SELECTED EXTRACT
2666 - Roberto Bolano
My very first Bolano:
Upon hearing that this was possibly the literary event of our time, I thought I'd better read it asap. It's not the sort of book I usually read, but I'm glad I did.

Contrary to my expectations, 2666 was not a meaningless and exhausting sequence of events. True, there is no chartable narrative arc, but one is able to pay attention. It was as if I were a fly on the wall, or looking at a rapid succession of interesting photographs. One maintains a detached but constant interest, not much involved, but curious.

Bookended by a story about a reclusive German writer named Archimboldi and three literary critics looking for him, 2666 by and large centers on the mass killings of women in the Mexican desert city of Santa Teresa, near the US border. The book is divided into five parts: Part about the critics (European critics looking for Archimboldi in Mexico)/ Part about Amalfitano (a man who appears in Part One)/ Part about Fate (an African American reporter sent to Santa Teresa to cover a boxing match)/ Part about the crimes (a tally of the murdered and victimized women)/ Part about Archimboldi (the reader learns more about the reclusive German writer and is able to tie - a few - connections.)

The reader is transported from Germany to France to Spain to England to America to Mexico, and Bolano's landscapes are detailed and utterly believable. His stylistic ability to continue an "and then and then and then and then" narrative is unparalleled (in my limited experience). It is as though his brain can multiply names, characters, places, situations and experiences at an infintessimal pace. I wouldn't be surprised if Bolano was able to continue this book forever (if he hadn't died) and if he held our attentions ad infinitum.

And then, this month, we heard news that someone had unearthed a sixth part of the manuscript and all of us who ran out and bought the book are now looking at it in part horror and curiosity.

Take This Bread - Sarah Miles
Sara Miles was a single mother, a left-wing atheist lesbian activist when she walked into St. Gregory of Nyssa Episcopal Church and spontaneously participated in communion. Finding herself suddenly and embarrassingly moved by her experience, she decided to return.

Miles writes about the difficulties of conversion when nothing about her newfound religion made any sense to her – not the evangelists, the dogmatisms, the theological concepts, or the inner ecclesiastical rifts. For her, religion was simple: feed others. Being so moved by the sacrament of the Eucharist when all who are called respond and come to the table to share the bread and the wine, she put this into practice by opening a food pantry and extending the warmth, community and responsibility to those are without food or occupy the social interstices: illegal immigrants, drug pushers, transvestites, transsexuals, gays, divorcees, the homeless, those that have been to prison.

Even the church that initially sanctions her food pantry and who gave her the impetus to feed people eventually betrays that while the church’s ideology is welcoming and inclusive, they are protective of their quiet, their “high-art Sundays”. This spiritual memoir is one of contrasts, contrasts Miles herself feels. Those who aren’t religious may find it difficult to understand why she decides to throw in her lot with this uncomfortable group of people; those who are may find it difficult to reconcile themselves with Miles’ sexuality, her open theology, and her imperative to leave her comfort zone and to identify with the estranged.
A thought-provoking read.

TASKS TO CARRY OUT
a) Render this sentence from the book reviews into Spanish: "For her, religion was simple: feed others."
b) Transcribe the entries below word for word, from their first line through the line containing "pyautogui.click(x=92, y=89)".

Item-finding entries
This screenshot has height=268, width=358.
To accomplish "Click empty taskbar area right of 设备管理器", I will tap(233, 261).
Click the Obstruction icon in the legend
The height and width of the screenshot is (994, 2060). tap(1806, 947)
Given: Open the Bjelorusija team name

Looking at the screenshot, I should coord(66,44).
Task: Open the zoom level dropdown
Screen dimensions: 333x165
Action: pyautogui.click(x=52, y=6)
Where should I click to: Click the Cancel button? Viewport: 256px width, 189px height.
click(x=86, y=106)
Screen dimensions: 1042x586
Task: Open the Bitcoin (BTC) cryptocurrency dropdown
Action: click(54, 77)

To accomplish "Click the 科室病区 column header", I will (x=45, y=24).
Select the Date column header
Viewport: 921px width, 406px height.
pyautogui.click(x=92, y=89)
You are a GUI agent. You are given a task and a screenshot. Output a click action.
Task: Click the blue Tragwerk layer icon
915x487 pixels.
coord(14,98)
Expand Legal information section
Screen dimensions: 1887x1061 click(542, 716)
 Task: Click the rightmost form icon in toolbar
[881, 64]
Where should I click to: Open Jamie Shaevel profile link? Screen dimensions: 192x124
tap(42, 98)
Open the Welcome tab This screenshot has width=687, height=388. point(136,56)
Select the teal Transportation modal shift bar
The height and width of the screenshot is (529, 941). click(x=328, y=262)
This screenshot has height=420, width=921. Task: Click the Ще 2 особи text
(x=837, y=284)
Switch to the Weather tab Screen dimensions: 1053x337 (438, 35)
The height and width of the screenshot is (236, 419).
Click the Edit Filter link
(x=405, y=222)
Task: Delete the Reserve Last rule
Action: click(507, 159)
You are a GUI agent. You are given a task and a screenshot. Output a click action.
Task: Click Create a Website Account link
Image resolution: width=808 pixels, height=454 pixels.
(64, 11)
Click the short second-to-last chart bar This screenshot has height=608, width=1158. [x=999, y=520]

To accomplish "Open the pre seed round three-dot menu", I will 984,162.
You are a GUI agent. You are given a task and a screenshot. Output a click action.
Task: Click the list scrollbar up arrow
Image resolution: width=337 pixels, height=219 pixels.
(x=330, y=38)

FINAL ANSWERS
a) Para ella, la religión era sencilla: alimentar a los demás.

b)
This screenshot has height=268, width=358.
To accomplish "Click empty taskbar area right of 设备管理器", I will tap(233, 261).
Click the Obstruction icon in the legend
The height and width of the screenshot is (994, 2060). tap(1806, 947)
Given: Open the Bjelorusija team name

Looking at the screenshot, I should coord(66,44).
Task: Open the zoom level dropdown
Screen dimensions: 333x165
Action: pyautogui.click(x=52, y=6)
Where should I click to: Click the Cancel button? Viewport: 256px width, 189px height.
click(x=86, y=106)
Screen dimensions: 1042x586
Task: Open the Bitcoin (BTC) cryptocurrency dropdown
Action: click(54, 77)

To accomplish "Click the 科室病区 column header", I will (x=45, y=24).
Select the Date column header
Viewport: 921px width, 406px height.
pyautogui.click(x=92, y=89)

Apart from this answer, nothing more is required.